::: RECORDS PROVIDED :::
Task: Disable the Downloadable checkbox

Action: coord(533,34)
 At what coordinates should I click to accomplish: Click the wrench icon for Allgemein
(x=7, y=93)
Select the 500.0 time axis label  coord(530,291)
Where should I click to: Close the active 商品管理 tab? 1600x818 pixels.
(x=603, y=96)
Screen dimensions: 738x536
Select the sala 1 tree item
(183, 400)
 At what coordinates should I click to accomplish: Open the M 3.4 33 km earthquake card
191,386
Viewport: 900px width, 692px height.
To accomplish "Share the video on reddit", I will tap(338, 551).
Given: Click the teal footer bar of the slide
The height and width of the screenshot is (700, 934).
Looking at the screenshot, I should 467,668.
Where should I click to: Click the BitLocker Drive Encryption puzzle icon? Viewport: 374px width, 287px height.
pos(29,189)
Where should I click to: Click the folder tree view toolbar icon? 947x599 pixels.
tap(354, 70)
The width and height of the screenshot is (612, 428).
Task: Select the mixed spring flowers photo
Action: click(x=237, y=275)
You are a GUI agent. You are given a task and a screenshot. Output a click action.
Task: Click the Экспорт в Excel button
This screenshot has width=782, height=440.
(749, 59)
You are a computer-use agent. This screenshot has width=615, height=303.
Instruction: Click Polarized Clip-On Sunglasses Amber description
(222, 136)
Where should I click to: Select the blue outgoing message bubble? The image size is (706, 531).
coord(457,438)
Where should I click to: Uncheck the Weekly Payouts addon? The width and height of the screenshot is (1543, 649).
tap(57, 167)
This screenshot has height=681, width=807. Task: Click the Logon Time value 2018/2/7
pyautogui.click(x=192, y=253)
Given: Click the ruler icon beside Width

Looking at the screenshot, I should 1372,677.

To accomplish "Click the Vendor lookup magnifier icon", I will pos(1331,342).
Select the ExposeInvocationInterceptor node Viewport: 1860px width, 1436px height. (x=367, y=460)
:::
* **WRITTEN INSTRUCTION**
Return every line from the records above that contains the string "Viewport".

* **COMPLETE ANSWER**
Viewport: 900px width, 692px height.
Where should I click to: Click the BitLocker Drive Encryption puzzle icon? Viewport: 374px width, 287px height.
Select the ExposeInvocationInterceptor node Viewport: 1860px width, 1436px height. (x=367, y=460)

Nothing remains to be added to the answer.